Sie sind hier

Geistliches Spiel und Umzug

Reinhard Strohm

Der Beginn der berühmten Bozner Spieltradition geht einer alten Chronik zufolge ins 14. Jahrhundert zurück: Schon 1340/41 soll der Vorsatz gefasst worden sein, alle drei Jahre ein Spiel für den Hl. Georg und die Hl. Margareta aufzuführen, was 1421 bestätigt worden sein soll.[38] Dieser Legende widersprach bereits 1736 der Stadtschreiber Paul Falser, der vergeblich nach diesbezüglichen Urkunden suchte.[39] Jedoch ist der Fronleichnamsumzug mit St. Georg, St. Margareta und dem Drachen (Lindwurm) sicher vor 1470 regelmäßig ausgeführt worden.

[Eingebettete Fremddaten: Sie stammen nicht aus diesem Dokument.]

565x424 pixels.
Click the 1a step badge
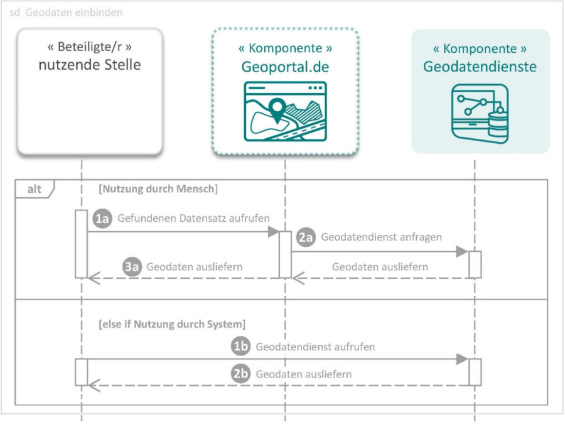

Bozen war zwischen etwa 1472 und 1525 der bedeutendste Spielort der sogenannten Tiroler Spieltradition (» H. Musik und Tanz in Spielen), deren Überlieferung zum größeren Teil aus geistlichen Spielen zu Herrenfesten (Passion, Auferstehung, Christi Geburt, Himmelfahrt, Fronleichnam) besteht. Von hier zu der Aussage, dass Bozen damals das überhaupt aktivste Zentrum des deutschsprachigen geistlichen Spiels gewesen ist, wäre es nur ein kleiner Schritt. Die Archivbelege des Bozner Spielbetriebs nehmen in der umfassenden Quellenedition von Bernd Neumann den bei weitem größten Raum deutschsprachiger Orte ein.[40] Ermöglicht wurde diese Praxis durch die Wirtschaftskraft der Stadt und die Theaterbegeisterung ihrer unentgeltlich mitwirkenden Bürger, die in den Spieltexten seit 1495 zu Dutzenden namentlich genannt sind.[41] Dazu kam die handwerkliche Ausstattung durch ortsansässige Maler, Tischler, Schneider, Schuster und andere bezahlte Handwerker und Arbeiter; ebenso wichtig war die Veranstaltung durch die Kirche, die künstlerische Leitung durch den Schulmeister und die musikalische Mitwirkung von Kirchensängern. Wie weit die jährlich wiederkehrende Veranstaltung der Spiele um 1500 das soziale Gefüge der Stadtbevölkerung sowohl heranzog als auch repräsentierte, wurde von Hannes Obermair auf Basis der Rollenverzeichnisse eingehend dargestellt.[42]

In den Kirchprobstrechnungen[43] wird erstmalig 1472 ein „spill“ zu Fronleichnam (Corpus Christi) erwähnt, 1475 kommt dazu ein Osterspiel, das damals erst „gemustert“ wurde:

 

Abb. Ausgaben zum Osterspiel

Abb. Ausgaben zum Osterspiel

Kirchprobstrechnung Bozen 1475 (» I-BZac Hs. 641, fol. 14v–15r; die Beschriftung der zwei Seiten steht auf dem Kopf): „Vermerckt wass auff das Osterspill gangen ist“.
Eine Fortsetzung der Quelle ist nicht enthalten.